#### Exercise directions:
Could you repeat everything from the start of the data down to the line containing "[x=1033, y=914]", swapping "forward navigation arrow" for "back navigation arrow" and leaving all else unchanged?

#### Exercise materials:

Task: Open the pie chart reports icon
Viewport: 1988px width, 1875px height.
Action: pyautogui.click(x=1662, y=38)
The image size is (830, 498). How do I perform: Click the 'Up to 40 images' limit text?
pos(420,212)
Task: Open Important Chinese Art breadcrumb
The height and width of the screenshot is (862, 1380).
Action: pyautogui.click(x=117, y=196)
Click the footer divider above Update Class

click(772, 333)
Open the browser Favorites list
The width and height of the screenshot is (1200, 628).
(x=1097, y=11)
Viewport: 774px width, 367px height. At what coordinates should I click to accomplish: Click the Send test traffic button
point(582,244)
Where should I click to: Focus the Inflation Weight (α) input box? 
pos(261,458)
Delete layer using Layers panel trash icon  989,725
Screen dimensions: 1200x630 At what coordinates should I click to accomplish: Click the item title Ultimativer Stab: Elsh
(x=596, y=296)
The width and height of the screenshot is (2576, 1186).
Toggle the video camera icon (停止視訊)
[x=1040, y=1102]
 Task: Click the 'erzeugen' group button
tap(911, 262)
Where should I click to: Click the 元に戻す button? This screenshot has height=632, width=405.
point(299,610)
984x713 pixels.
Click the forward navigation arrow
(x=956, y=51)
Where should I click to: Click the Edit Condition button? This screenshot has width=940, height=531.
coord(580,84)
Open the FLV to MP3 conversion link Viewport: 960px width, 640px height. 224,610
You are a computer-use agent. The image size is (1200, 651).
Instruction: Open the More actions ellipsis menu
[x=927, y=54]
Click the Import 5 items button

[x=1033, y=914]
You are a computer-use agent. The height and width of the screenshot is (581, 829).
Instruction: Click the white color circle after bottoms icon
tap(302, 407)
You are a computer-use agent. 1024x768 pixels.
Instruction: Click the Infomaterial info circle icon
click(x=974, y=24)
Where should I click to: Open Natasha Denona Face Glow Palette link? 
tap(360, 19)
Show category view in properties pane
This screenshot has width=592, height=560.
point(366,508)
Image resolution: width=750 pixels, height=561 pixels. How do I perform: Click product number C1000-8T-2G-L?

#### Task solution:
Task: Open the pie chart reports icon
Viewport: 1988px width, 1875px height.
Action: pyautogui.click(x=1662, y=38)
The image size is (830, 498). How do I perform: Click the 'Up to 40 images' limit text?
pos(420,212)
Task: Open Important Chinese Art breadcrumb
The height and width of the screenshot is (862, 1380).
Action: pyautogui.click(x=117, y=196)
Click the footer divider above Update Class

click(772, 333)
Open the browser Favorites list
The width and height of the screenshot is (1200, 628).
(x=1097, y=11)
Viewport: 774px width, 367px height. At what coordinates should I click to accomplish: Click the Send test traffic button
point(582,244)
Where should I click to: Focus the Inflation Weight (α) input box? 
pos(261,458)
Delete layer using Layers panel trash icon  989,725
Screen dimensions: 1200x630 At what coordinates should I click to accomplish: Click the item title Ultimativer Stab: Elsh
(x=596, y=296)
The width and height of the screenshot is (2576, 1186).
Toggle the video camera icon (停止視訊)
[x=1040, y=1102]
 Task: Click the 'erzeugen' group button
tap(911, 262)
Where should I click to: Click the 元に戻す button? This screenshot has height=632, width=405.
point(299,610)
984x713 pixels.
Click the back navigation arrow
(x=956, y=51)
Where should I click to: Click the Edit Condition button? This screenshot has width=940, height=531.
coord(580,84)
Open the FLV to MP3 conversion link Viewport: 960px width, 640px height. 224,610
You are a computer-use agent. The image size is (1200, 651).
Instruction: Open the More actions ellipsis menu
[x=927, y=54]
Click the Import 5 items button

[x=1033, y=914]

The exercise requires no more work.